Saved entries:
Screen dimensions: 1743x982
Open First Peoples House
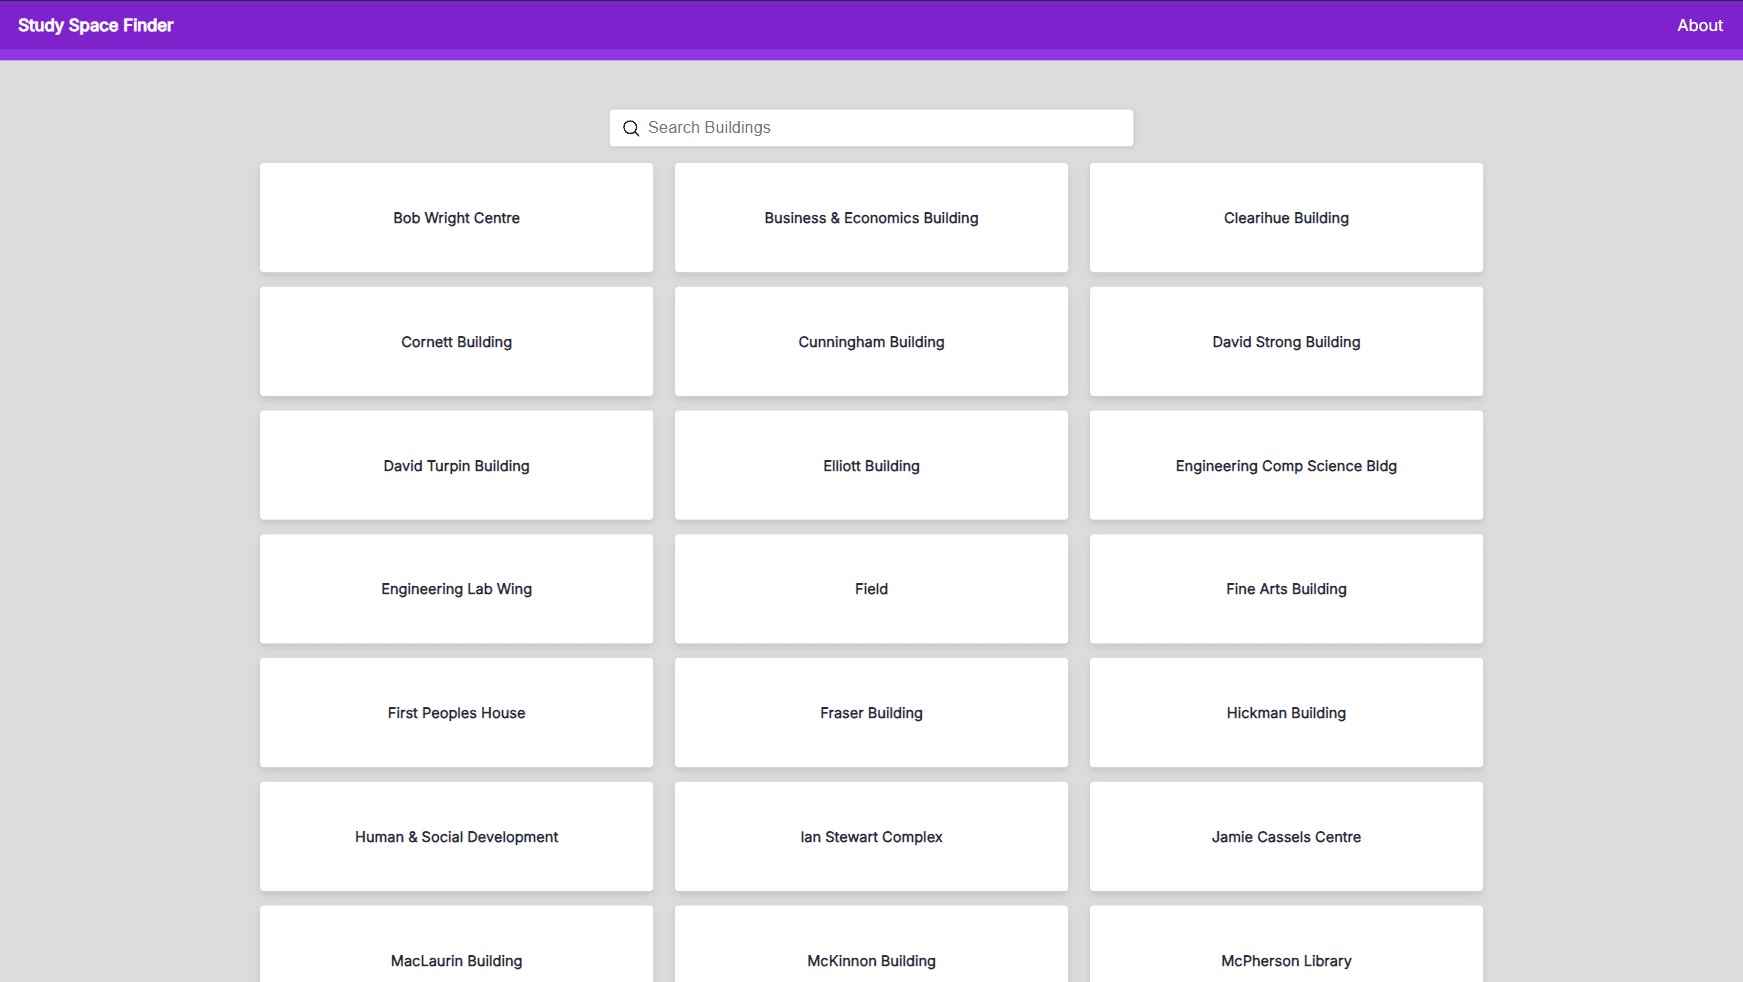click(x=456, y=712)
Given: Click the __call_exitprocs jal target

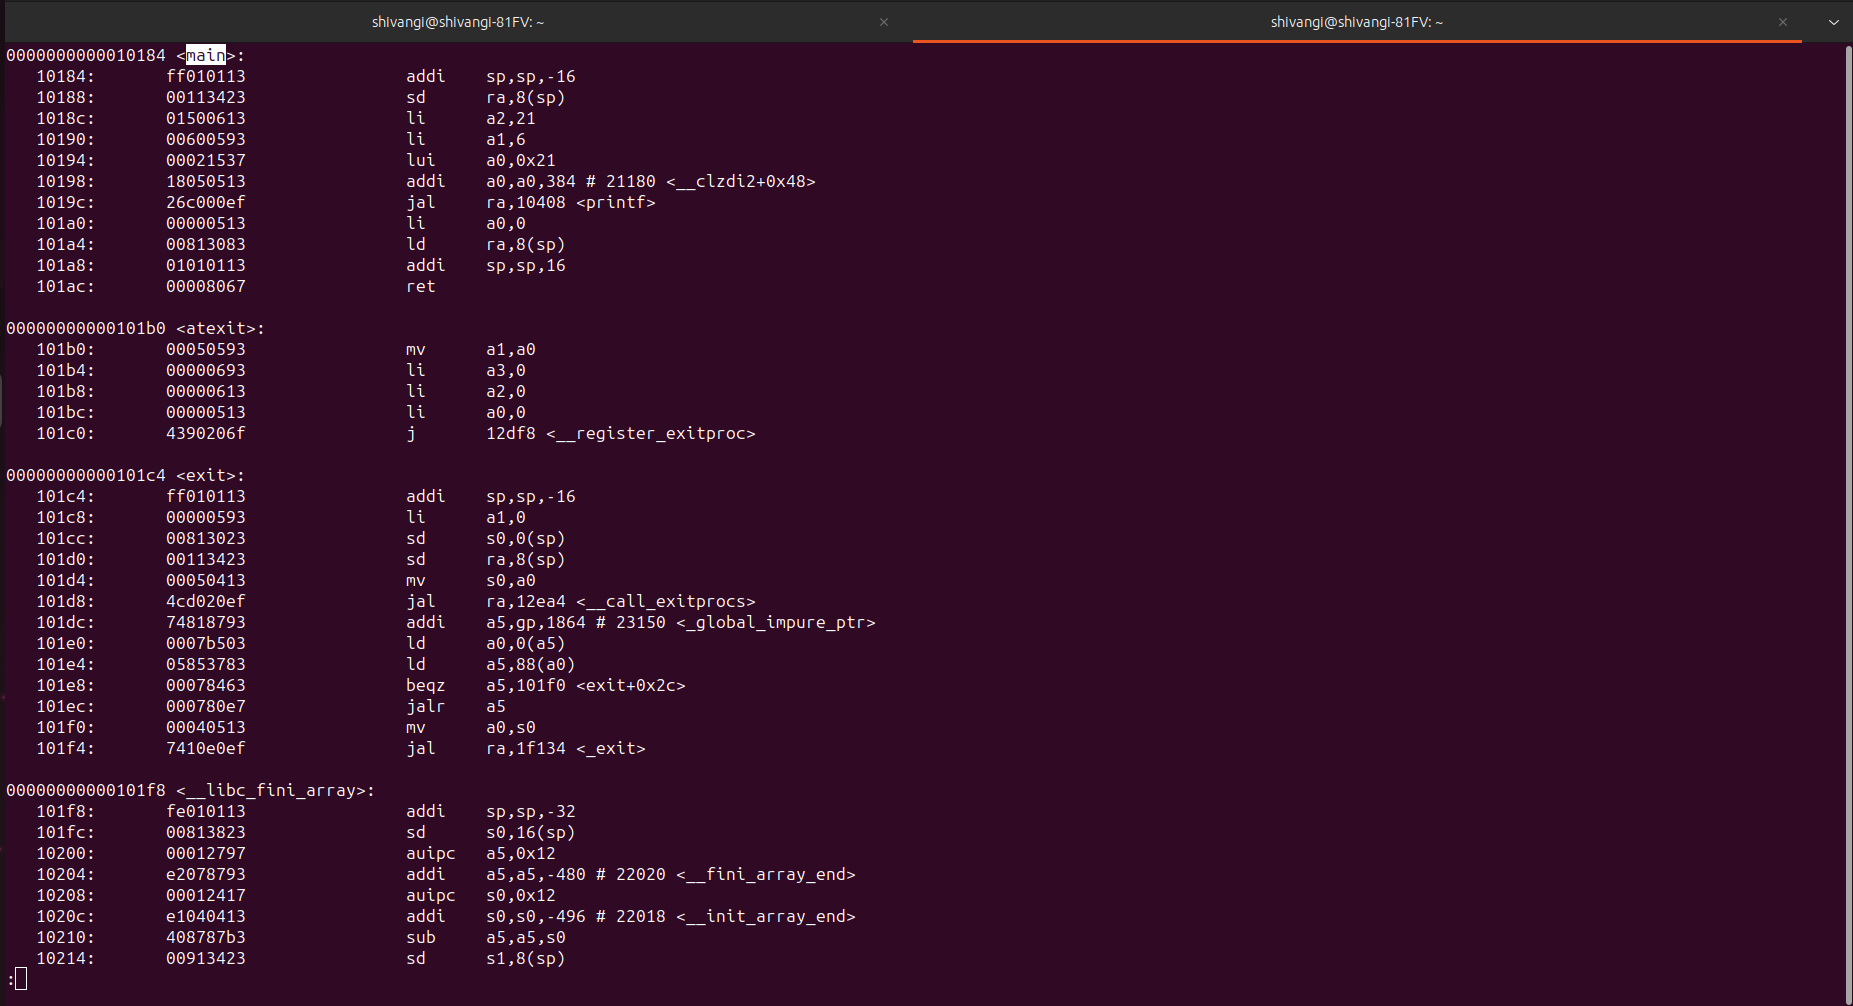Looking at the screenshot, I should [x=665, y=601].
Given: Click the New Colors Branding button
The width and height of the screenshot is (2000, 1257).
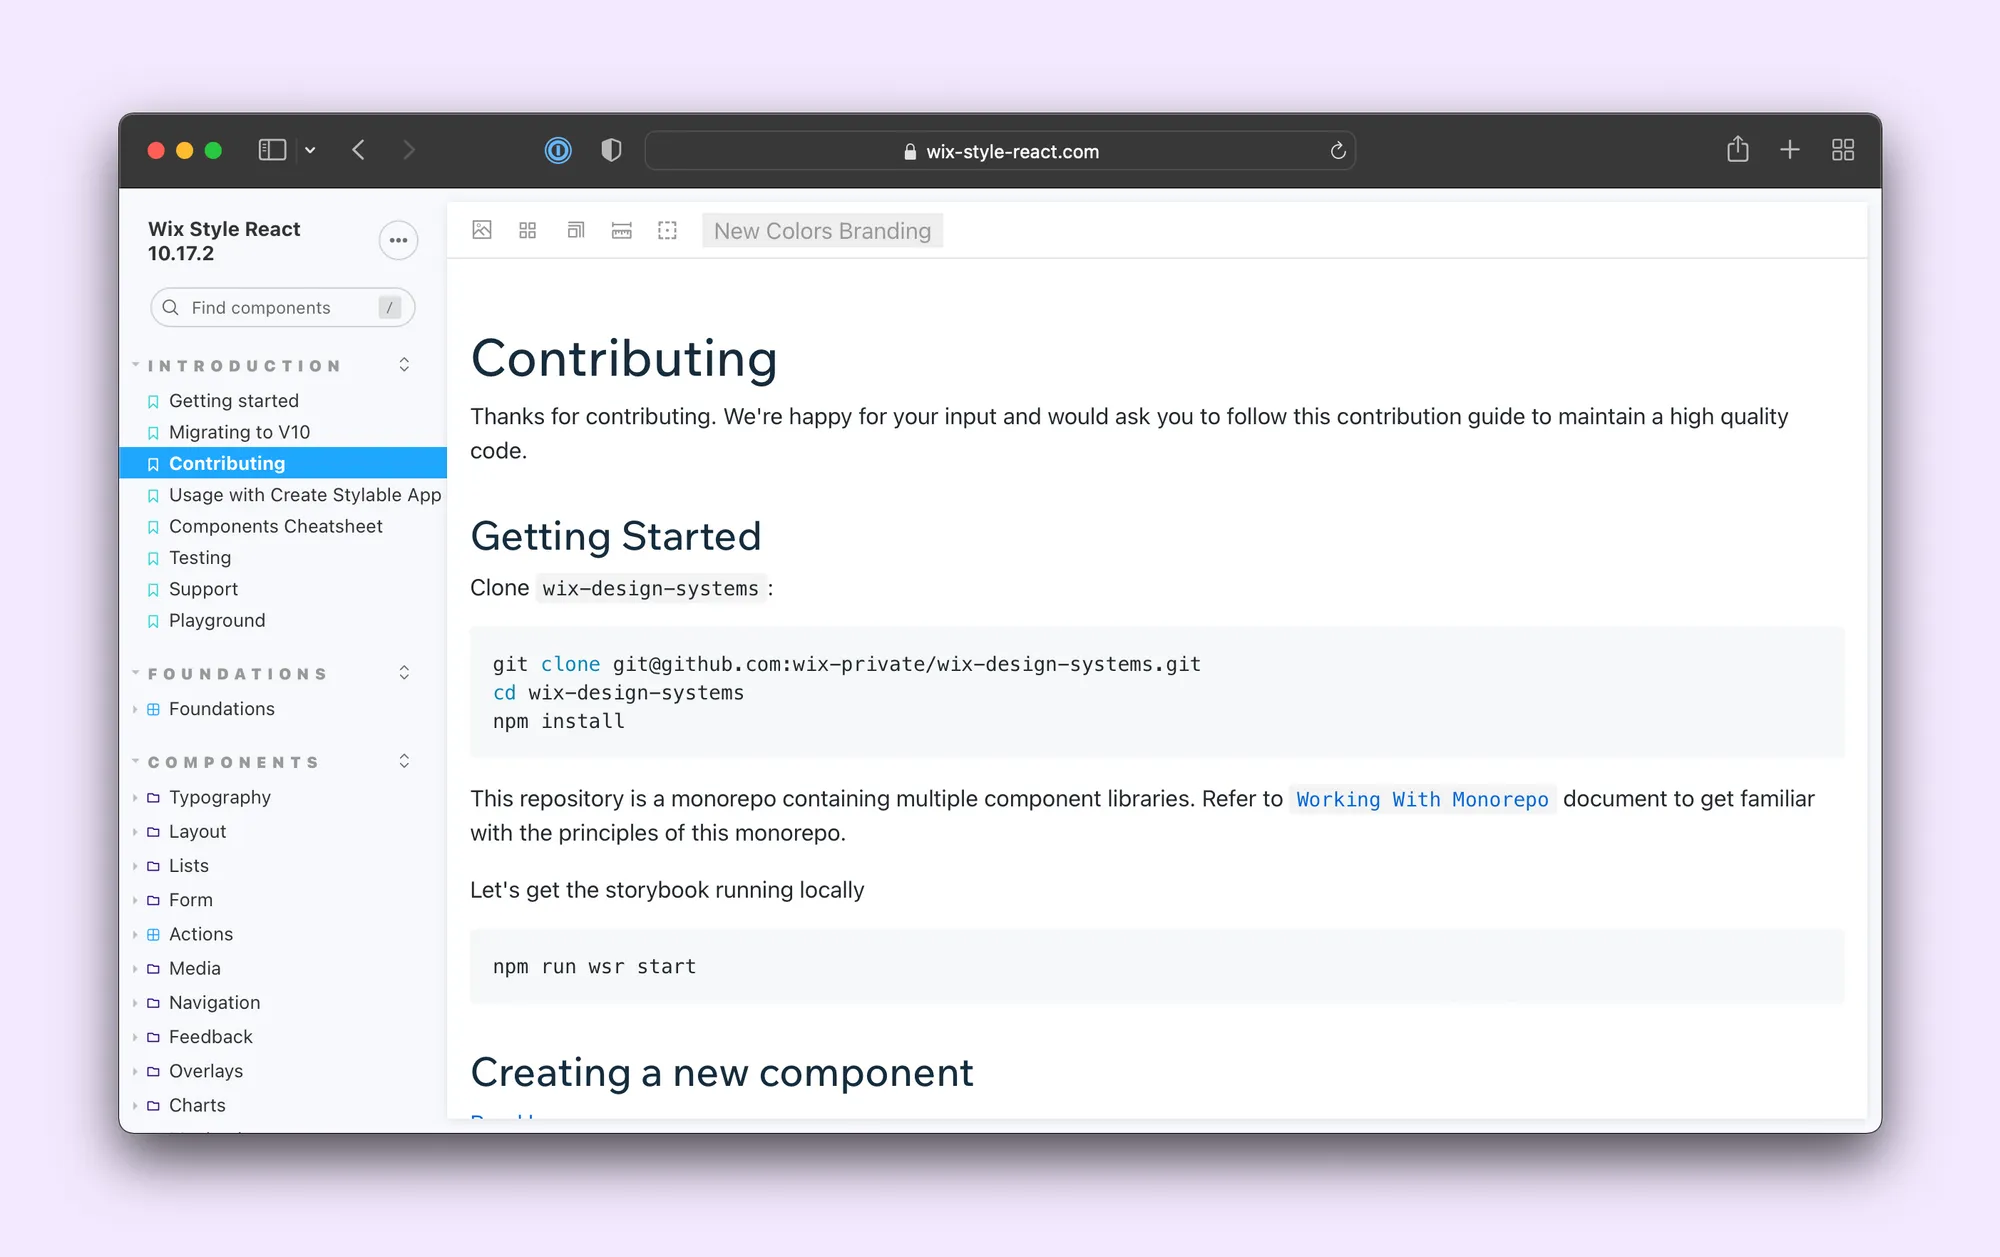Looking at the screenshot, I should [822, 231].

| WHAT THE TASK ASKS |
Reproduce each line of the records exactly, and omit every picture.

| PROBLEM SOLUTION |
Screen dimensions: 1743x982
Open First Peoples House
click(x=456, y=712)
Given: Click the __call_exitprocs jal target

Looking at the screenshot, I should [x=665, y=601].
Given: Click the New Colors Branding button
The width and height of the screenshot is (2000, 1257).
Looking at the screenshot, I should [822, 231].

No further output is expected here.